I'm using tensorflow-gpu 1.7.0 and when I run my training with GPU_COUNT=1 in my GeForce GTX 1080, it uses >90% memory on all 4 GPUs but utilises only one GPU.
Here's my configuration:

Here's the screenshot of GPU memory usage:

Any idea why its hogging memory on all GPUs?
@dil I think that is what Tensorflow GPU does by default. In order to prevent using all the GPU memory and only use one GPU try setting CUDA_VISIBLE_DEVICES=0 to your environment variables. You can do this as follows:
$ export CUDA_VISIBLE_DEVICES=0
This should only block one GPU. This way it will only use the first GPU or GPU0. Alternatively if you don't mind using all 4 GPUs since the memory is being blocked, you can try increasing the batch size or images per gpu setting in the code.
@kmh4321 Thank you for CUDA_VISIBLE_DEVICES tips. I'll give that a go.
I'd like to utilise all 4GPUs but for some reason, setting either GPU_COUNT or IMAGES_PER_GPU config value to > 1 are slower! I ran the same training 3 times with different GPU_COUNT and the results are:
GPU_COUNT=1 took ~10mins per epoch
GPU_COUNT=2 took ~12mins per epoch
GPU_COUNT=4 took ~20mins per epoch
The GPUs did get utilised.
I saw similar degradation in speed when increasing IMAGES_PER_GPU.

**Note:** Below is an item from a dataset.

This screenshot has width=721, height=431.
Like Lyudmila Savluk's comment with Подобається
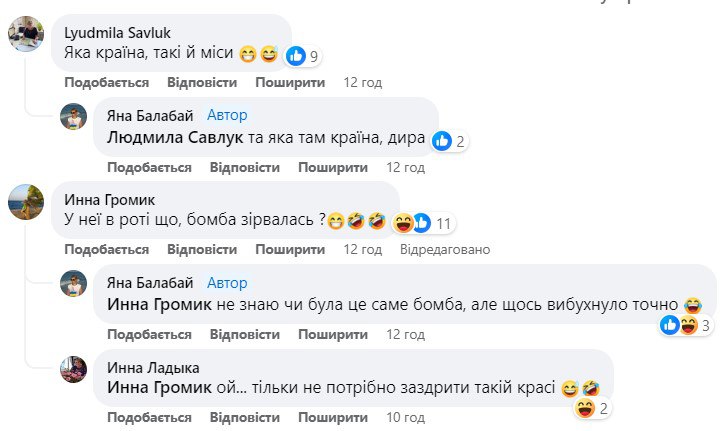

I have exactly the same issue (#589) and so far I did not find a proper answer or fix. It drives me crazy that I have 4 GPUs that I cannot fully exploit...
@schmidje @dil I experienced it as well. If I increased my GPU count from 1 to 2, there was quiet a bit of a slowdown, although there is 100% utilization of both memory and processor on both GPUs. Also any idea how STEPS_PER_EPOCH affects training time? According to the code comments, it only is supposed to change how often stats are logged etc but I see that training seems to have become slower when I increased it. Did either of you try changing that?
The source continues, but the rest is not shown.